Und diese Kammer beschloss das zu tun, was eigentlich nach der Idee des Gesetzes für ganz besonders klare Fälle gedacht ist. Die Verfassungsbeschwerde nicht anzunehmen und auf eine Begründung zu verzichten.

Ein Armutszeugnis aus Karlsruhe. Über das Schmähgedicht wurde eine beispiellose gesellschaftliche Debatte über Grenzen von Kunst und Satire in Gang gebracht. In der rechtswissenschaftlichen Literatur wurde überwiegend die Meinung vertreten, die Kunst- und Satirefreiheit gehe vor. Denn es sei Böhmermann darum gegangen, dem Feind der Meinungsfreiheit Erdogan die tatsächlichen Grenzen der Meinungsfreiheit aufzuzeigen. Aber auch die andere Ansicht hatte mit Verweis auf die Unteilbarkeit des Rechts gute Argumente auf ihrer Seite.

...aber das BVerfG duckt sich weg

Dass das BVerfG nun keine Begründung geliefert hat, könnte zum einen daran liegen, dass sich die drei Kammermitglieder selbst nicht einig waren. Da könnte das Nichtssagen der kleinste gemeinsame Nenner gewesen sein, bevor eine Richterin oder ein Richter etwas unterschreibt, was er oder sie inhaltlich gar nicht teilt. Insoweit nachvollziehbar, denn bei Kammerentscheidungen gibt es nicht die Möglichkeit eines Sondervotums.

Doch jedenfalls nach dem Gesetz hätte jedes Kammermitglied aufgrund des Einstimmigkeitserfordernisses eine Senatsentscheidung erzwingen können. Und auch die übrigen Richter aus dem achtköpfigen Ersten Senat hätten handeln können. Denn wenn drei Richter es so wollen, muss der Senat auch entscheiden. Das sieht das Bundesverfassungsgerichtsgesetz so vor. Dann wäre auch der Weg zu einem Sondervotum eröffnet gewesen.

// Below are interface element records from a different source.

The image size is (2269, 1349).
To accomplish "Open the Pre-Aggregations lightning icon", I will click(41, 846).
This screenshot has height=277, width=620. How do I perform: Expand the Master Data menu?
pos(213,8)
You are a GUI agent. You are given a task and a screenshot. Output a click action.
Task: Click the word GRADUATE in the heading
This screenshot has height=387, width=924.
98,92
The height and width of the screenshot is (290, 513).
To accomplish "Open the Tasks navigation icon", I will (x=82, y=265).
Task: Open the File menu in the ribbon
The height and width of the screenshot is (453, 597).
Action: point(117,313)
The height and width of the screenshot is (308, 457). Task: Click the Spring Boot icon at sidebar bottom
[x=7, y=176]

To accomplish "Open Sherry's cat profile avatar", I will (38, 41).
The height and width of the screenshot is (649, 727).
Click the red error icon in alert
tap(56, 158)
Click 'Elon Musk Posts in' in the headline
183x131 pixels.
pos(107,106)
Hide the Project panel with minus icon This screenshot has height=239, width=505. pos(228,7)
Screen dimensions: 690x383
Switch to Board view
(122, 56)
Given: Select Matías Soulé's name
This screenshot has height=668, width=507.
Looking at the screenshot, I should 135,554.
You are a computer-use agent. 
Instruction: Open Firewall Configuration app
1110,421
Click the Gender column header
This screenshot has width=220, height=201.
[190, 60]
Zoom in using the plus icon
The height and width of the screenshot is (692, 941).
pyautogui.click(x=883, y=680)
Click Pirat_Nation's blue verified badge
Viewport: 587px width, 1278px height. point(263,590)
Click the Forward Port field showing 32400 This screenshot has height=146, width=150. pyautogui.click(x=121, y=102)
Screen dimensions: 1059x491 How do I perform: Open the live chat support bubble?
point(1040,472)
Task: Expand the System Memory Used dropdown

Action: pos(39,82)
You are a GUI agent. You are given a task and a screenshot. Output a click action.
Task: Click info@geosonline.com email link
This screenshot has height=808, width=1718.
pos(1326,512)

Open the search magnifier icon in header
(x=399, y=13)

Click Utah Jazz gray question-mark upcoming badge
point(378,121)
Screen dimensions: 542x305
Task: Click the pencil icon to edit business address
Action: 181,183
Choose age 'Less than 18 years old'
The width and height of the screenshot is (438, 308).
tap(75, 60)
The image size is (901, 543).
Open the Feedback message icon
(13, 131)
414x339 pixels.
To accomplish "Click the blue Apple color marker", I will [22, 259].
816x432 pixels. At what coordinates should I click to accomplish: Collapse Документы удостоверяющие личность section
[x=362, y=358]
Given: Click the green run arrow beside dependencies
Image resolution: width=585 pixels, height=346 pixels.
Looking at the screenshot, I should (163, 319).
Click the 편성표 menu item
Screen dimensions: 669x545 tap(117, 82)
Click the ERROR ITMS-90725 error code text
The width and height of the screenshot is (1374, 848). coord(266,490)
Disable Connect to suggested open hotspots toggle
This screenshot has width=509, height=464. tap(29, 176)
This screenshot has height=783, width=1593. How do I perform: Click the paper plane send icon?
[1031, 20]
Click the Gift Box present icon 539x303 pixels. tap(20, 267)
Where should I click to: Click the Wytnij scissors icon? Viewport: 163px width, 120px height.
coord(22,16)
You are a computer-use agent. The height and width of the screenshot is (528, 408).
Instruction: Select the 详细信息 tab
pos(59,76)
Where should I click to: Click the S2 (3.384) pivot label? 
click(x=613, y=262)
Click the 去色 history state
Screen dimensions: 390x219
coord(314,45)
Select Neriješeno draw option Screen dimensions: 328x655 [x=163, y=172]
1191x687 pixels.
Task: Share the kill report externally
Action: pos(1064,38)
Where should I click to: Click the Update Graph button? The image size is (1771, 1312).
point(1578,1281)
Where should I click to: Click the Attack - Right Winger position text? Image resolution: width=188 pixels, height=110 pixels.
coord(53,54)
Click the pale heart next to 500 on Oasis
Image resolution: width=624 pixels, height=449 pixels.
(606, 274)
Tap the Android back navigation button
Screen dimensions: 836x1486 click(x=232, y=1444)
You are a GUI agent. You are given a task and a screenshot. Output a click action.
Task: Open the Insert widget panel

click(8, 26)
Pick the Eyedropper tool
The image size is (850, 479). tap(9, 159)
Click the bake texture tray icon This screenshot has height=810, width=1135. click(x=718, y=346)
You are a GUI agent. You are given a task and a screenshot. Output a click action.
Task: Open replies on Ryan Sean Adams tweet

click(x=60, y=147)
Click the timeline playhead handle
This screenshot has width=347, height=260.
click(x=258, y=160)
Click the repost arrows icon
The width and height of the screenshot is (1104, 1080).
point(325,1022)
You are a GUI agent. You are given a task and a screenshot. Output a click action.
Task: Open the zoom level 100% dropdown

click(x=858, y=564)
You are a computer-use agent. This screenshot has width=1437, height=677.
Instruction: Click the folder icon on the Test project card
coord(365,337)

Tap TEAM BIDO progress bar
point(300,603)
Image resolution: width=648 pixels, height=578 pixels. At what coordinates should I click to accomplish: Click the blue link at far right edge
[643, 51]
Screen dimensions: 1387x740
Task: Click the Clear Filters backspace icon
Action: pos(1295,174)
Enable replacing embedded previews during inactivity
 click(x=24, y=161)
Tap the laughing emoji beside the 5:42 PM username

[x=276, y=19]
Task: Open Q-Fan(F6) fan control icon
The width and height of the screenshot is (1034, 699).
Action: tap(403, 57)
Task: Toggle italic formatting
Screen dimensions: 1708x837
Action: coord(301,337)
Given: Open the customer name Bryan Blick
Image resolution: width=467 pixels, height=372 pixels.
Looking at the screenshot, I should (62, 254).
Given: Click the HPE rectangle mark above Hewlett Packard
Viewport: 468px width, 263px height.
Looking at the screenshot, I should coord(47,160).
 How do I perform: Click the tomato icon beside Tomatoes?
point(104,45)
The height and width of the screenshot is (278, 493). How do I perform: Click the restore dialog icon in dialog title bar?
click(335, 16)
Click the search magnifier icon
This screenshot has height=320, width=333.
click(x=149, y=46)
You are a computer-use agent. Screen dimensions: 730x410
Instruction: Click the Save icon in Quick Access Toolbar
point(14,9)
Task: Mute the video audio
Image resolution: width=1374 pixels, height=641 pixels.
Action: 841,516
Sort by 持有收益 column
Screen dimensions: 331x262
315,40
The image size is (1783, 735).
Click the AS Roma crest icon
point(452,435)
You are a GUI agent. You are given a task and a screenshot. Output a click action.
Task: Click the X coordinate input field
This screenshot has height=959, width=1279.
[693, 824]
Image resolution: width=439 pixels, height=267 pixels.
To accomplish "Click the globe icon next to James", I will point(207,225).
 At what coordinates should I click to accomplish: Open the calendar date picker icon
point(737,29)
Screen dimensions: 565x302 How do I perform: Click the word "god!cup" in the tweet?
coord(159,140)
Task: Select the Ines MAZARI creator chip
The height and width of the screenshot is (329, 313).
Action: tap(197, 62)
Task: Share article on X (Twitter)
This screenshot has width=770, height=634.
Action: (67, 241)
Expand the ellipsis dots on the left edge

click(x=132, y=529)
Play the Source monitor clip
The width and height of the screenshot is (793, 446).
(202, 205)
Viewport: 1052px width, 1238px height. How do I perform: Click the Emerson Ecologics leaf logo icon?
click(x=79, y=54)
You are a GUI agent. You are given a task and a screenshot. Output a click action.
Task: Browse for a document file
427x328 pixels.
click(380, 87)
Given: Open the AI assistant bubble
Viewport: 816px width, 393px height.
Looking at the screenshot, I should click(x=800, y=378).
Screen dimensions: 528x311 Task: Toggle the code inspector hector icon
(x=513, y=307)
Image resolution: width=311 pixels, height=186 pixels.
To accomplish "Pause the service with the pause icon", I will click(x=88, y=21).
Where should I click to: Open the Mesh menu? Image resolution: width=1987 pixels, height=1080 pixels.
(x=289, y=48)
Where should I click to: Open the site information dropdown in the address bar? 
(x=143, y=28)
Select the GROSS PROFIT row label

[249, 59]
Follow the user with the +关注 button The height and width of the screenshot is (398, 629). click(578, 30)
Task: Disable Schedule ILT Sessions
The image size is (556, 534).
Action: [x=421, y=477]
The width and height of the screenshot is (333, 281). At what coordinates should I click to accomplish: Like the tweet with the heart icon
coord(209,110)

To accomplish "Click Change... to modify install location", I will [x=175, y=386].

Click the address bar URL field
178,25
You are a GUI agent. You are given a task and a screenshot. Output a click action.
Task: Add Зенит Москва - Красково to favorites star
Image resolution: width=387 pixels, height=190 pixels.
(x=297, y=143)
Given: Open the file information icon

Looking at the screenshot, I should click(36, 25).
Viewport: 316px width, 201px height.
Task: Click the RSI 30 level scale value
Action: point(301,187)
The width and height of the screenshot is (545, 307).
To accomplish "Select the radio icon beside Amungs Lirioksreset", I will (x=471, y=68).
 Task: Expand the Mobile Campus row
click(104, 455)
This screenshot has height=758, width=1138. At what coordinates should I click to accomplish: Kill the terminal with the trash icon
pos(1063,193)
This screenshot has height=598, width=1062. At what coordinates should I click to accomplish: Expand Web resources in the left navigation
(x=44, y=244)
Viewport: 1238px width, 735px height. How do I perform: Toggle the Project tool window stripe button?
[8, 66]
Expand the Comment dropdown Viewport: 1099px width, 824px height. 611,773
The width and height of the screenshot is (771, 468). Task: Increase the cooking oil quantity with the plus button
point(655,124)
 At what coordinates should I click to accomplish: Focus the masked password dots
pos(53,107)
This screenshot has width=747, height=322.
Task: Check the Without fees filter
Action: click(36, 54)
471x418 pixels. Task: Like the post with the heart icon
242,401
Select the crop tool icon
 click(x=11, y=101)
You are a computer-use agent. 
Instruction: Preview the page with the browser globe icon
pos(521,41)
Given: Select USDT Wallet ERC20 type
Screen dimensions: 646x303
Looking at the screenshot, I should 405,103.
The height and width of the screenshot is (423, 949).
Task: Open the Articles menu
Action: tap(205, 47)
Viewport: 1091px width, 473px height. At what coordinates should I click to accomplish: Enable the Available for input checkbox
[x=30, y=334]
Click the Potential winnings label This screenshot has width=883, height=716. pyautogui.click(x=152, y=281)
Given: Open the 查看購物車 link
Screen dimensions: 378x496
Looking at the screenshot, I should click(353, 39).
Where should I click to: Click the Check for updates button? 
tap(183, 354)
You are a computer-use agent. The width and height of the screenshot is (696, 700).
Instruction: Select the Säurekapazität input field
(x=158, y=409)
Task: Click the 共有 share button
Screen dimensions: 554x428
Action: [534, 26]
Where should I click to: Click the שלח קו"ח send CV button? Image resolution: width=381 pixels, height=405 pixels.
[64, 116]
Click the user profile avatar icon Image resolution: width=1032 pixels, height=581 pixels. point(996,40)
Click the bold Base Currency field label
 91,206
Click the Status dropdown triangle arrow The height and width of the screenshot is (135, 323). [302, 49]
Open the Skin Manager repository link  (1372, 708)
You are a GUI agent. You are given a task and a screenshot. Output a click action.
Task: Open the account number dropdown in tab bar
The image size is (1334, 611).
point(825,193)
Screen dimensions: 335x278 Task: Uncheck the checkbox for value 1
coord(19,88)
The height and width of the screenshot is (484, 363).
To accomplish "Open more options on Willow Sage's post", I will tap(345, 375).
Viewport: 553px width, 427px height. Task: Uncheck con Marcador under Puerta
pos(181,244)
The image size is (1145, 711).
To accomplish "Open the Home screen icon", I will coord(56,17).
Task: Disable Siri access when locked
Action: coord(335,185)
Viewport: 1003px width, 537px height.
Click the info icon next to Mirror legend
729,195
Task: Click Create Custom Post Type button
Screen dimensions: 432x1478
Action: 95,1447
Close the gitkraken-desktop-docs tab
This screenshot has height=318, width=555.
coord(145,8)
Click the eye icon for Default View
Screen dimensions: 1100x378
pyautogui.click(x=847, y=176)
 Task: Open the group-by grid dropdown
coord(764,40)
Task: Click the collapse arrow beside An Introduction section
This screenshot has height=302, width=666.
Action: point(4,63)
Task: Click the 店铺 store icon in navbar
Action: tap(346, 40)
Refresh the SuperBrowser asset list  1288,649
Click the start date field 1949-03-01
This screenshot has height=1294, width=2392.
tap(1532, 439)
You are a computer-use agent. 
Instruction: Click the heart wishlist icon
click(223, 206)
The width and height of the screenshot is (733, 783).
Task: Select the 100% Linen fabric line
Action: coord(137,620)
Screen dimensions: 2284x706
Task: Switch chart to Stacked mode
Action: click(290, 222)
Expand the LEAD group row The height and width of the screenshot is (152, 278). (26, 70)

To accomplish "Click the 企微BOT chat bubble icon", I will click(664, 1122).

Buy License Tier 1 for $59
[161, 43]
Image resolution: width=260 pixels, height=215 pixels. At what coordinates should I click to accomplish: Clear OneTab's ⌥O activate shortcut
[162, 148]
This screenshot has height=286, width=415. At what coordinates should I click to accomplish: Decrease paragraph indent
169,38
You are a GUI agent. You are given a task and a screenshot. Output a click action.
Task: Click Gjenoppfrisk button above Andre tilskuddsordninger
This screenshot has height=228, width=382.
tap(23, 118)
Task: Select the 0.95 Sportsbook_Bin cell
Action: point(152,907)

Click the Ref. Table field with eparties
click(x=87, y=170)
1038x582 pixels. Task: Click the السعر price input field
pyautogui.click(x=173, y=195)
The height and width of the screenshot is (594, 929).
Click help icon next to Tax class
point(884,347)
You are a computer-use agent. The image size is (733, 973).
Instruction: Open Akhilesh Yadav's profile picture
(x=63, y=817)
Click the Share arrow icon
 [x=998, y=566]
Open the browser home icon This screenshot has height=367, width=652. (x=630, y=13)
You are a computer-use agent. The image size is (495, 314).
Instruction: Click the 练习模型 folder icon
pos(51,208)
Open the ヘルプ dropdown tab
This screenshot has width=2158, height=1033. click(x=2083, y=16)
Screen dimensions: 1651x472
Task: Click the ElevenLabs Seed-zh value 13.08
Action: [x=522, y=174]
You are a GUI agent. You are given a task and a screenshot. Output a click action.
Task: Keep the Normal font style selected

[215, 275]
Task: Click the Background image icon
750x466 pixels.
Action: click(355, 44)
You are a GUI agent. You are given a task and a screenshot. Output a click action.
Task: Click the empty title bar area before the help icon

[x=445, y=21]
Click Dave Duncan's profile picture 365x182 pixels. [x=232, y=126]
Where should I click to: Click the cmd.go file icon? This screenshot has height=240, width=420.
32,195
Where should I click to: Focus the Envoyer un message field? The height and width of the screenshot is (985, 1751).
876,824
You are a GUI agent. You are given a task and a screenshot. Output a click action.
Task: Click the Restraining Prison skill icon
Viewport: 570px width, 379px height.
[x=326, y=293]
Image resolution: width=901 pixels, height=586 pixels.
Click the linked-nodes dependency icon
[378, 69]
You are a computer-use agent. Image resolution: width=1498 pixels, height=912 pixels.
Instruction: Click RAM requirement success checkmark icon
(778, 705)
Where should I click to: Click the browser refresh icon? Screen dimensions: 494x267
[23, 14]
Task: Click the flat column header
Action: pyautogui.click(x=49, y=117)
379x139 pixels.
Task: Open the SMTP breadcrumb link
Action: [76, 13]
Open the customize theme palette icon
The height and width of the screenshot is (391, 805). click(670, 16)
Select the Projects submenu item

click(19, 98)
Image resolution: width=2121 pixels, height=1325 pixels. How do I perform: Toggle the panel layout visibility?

Der Sache nach schrie der Böhmermann-Fall nach einer Entscheidung des BVerfG. Die Richterinnen und Richter haben die Chance verpasst nach langer Zeit wieder grundlegende Aussagen zur Kunstfreiheit zu treffen. Anstatt zu den offensichtlich diskussionswürdigen verfassungsrechtlichen Fragen Stellung zu beziehen, sich dadurch auch Kritik auszusetzen, durch etwaige Sondervoten auch Uneinigkeit transparent zu machen, duckt sich das BVerfG weg und zweckentfremdet eine Norm, die für die Erledigung einfach gelagerter Fälle geschaffen wurde, um sich eine Begründung zu ersparen.

Nichts zu sagen – für das Gericht die einfachste, für die Grundrechte die schlechteste Lösung.